(Stored data)
____________________

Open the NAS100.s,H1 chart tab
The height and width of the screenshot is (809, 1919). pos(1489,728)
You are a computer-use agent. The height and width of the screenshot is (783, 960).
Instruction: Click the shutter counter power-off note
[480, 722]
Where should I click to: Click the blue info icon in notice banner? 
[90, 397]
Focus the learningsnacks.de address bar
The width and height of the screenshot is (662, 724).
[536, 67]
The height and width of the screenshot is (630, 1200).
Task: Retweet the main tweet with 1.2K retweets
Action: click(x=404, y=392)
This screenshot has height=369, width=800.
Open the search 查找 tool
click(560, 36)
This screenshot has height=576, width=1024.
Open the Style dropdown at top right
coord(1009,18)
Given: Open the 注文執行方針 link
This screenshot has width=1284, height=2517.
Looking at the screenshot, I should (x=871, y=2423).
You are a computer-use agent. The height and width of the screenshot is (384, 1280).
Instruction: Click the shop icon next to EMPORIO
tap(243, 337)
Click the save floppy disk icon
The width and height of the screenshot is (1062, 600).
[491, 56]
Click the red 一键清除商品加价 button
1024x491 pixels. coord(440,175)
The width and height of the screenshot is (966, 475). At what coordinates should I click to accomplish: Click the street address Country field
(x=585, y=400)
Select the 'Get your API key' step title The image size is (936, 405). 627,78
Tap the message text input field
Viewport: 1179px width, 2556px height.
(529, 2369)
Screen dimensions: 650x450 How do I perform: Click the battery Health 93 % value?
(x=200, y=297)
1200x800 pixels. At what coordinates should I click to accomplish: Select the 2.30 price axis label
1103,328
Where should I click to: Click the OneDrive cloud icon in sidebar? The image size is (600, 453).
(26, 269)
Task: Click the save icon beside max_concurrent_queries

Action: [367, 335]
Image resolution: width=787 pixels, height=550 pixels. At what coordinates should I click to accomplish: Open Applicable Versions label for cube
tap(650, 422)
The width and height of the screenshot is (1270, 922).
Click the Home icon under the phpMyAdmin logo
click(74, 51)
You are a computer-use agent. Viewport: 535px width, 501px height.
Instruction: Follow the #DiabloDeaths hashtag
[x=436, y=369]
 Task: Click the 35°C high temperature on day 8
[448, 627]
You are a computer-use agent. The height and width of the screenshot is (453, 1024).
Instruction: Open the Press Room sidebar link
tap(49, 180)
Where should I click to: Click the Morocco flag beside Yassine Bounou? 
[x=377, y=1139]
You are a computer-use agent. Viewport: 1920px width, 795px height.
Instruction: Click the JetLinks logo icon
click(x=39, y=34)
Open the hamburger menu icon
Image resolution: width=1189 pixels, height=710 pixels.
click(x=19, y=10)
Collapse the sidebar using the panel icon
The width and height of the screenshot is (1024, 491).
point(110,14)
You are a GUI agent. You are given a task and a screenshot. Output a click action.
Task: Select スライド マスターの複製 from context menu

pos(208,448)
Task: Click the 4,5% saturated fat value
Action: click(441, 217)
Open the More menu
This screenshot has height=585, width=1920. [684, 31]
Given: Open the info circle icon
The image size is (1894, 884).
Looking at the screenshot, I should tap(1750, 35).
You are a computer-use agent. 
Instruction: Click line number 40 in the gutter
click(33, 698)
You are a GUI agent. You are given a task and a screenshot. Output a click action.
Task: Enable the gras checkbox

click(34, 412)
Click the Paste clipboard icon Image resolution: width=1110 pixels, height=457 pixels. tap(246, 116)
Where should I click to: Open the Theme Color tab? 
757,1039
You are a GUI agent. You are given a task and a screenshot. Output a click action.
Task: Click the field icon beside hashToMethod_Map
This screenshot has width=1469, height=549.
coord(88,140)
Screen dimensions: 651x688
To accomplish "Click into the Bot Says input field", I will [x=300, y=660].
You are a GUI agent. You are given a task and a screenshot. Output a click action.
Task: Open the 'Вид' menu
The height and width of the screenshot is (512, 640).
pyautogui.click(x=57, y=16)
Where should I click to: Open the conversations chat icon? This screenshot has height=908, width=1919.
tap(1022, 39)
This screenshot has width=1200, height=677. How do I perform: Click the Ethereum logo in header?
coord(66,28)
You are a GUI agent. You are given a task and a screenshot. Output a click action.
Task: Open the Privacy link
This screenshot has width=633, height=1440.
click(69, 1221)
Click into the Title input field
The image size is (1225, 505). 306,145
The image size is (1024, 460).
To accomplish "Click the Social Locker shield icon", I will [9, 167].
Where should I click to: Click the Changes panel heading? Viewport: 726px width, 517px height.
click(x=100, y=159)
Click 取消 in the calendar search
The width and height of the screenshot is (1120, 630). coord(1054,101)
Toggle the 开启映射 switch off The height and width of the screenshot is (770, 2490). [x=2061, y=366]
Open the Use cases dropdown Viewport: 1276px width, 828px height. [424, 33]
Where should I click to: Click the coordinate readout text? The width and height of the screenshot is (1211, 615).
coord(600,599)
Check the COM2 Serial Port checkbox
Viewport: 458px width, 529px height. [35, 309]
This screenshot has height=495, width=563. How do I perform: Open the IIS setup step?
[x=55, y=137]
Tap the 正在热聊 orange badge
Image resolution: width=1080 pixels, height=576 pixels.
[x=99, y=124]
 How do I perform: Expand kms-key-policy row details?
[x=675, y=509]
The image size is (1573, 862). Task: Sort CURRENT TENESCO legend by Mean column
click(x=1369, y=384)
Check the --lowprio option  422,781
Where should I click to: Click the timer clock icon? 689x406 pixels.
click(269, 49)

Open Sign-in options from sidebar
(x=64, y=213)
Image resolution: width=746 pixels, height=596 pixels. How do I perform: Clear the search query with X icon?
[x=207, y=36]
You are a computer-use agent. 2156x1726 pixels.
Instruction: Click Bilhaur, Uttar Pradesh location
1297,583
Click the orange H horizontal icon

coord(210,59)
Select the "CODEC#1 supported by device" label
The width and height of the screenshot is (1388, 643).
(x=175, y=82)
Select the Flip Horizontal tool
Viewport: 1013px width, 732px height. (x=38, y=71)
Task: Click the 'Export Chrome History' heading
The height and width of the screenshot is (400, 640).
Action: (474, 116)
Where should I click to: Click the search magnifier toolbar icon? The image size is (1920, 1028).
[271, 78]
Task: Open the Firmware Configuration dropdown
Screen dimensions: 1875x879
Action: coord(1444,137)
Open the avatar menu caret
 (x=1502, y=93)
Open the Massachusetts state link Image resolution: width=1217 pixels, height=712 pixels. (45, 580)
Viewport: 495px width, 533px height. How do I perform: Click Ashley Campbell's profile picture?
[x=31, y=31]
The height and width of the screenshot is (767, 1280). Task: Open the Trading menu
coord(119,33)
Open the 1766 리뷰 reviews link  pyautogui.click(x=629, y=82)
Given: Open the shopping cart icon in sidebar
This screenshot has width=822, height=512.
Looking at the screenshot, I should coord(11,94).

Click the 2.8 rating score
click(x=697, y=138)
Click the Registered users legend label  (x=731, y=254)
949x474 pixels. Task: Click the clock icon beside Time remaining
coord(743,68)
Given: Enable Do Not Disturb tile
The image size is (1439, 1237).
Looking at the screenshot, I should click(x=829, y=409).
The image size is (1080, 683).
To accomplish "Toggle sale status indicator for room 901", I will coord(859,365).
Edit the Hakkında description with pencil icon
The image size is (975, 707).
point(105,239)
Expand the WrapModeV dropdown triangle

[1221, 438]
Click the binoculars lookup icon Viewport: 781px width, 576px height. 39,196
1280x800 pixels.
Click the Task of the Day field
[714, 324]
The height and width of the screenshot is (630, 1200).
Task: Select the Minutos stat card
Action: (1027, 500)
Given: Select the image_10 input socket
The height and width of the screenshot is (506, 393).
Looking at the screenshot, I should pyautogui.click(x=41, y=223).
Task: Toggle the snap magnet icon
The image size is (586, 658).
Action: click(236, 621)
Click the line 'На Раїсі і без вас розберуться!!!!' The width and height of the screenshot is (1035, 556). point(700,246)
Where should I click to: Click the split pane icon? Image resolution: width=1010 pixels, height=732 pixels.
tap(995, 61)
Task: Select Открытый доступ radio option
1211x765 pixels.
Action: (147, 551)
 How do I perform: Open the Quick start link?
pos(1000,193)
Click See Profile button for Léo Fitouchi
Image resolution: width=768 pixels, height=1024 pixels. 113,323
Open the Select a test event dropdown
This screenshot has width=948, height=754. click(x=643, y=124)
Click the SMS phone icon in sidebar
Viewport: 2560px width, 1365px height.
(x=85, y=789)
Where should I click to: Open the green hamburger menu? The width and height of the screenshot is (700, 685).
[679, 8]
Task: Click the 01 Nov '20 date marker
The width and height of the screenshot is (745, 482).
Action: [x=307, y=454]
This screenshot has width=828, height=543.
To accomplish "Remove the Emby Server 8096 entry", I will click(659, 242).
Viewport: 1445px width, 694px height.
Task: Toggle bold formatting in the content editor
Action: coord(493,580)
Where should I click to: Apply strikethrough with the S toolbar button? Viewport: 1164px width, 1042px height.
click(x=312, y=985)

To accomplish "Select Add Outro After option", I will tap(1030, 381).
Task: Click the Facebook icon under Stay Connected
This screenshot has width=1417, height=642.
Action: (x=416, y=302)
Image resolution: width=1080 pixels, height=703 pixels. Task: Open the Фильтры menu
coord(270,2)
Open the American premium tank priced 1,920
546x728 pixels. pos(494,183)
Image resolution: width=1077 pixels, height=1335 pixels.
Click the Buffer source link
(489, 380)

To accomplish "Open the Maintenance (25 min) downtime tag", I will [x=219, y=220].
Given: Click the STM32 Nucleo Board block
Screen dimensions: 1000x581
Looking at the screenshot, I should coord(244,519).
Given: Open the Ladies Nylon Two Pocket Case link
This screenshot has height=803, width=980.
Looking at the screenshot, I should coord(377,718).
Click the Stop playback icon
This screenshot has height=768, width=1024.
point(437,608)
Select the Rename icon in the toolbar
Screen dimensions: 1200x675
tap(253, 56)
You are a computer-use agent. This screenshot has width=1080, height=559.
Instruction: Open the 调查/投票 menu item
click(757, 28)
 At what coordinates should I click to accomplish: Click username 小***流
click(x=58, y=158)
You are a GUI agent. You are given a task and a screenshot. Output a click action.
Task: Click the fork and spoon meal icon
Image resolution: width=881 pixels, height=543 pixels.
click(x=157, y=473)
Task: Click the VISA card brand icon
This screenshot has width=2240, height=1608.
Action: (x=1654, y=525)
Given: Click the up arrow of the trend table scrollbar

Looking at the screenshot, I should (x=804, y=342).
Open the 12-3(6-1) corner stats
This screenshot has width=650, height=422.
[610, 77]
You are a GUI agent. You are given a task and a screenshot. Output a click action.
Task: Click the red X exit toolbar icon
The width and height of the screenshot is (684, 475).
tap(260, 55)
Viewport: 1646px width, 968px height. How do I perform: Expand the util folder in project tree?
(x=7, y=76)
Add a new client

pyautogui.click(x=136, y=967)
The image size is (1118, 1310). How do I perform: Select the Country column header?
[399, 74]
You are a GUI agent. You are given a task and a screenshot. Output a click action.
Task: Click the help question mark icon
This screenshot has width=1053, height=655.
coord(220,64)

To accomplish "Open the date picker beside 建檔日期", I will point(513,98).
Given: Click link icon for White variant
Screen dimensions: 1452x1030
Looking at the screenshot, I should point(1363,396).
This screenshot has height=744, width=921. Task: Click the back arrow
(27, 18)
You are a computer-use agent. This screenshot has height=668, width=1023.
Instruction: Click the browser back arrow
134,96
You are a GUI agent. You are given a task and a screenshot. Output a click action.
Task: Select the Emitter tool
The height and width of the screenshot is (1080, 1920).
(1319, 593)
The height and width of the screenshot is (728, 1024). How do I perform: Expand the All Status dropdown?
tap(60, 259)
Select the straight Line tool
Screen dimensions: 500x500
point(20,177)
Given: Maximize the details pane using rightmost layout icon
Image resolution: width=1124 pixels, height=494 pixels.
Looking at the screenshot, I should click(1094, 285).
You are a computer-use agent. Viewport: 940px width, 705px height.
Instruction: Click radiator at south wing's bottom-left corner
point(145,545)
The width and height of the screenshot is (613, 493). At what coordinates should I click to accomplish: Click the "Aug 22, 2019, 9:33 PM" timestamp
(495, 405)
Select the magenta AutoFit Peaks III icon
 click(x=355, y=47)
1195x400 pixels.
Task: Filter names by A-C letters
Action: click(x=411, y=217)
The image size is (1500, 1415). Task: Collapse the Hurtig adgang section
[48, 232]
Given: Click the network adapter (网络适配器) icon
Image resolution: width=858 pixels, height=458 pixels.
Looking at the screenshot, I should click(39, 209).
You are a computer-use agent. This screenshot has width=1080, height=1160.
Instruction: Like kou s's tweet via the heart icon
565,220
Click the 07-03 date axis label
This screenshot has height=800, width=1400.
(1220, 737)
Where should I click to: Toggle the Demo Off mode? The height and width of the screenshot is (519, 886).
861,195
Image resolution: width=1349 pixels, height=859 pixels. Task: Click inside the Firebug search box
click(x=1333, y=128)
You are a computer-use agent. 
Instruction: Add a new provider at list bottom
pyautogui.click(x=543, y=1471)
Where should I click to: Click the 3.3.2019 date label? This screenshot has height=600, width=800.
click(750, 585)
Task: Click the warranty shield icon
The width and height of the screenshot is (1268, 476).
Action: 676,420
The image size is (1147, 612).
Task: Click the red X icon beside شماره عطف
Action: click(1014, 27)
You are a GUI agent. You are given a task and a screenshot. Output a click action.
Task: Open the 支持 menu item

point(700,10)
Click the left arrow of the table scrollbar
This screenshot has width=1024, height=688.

____________________

PROBLEM TO WORK ON ->
Find the word "shield" in the entries above. Copy every line that has it.

RESPONSE FOR THIS EXERCISE ->
To accomplish "Click the Social Locker shield icon", I will [9, 167].
Task: Click the warranty shield icon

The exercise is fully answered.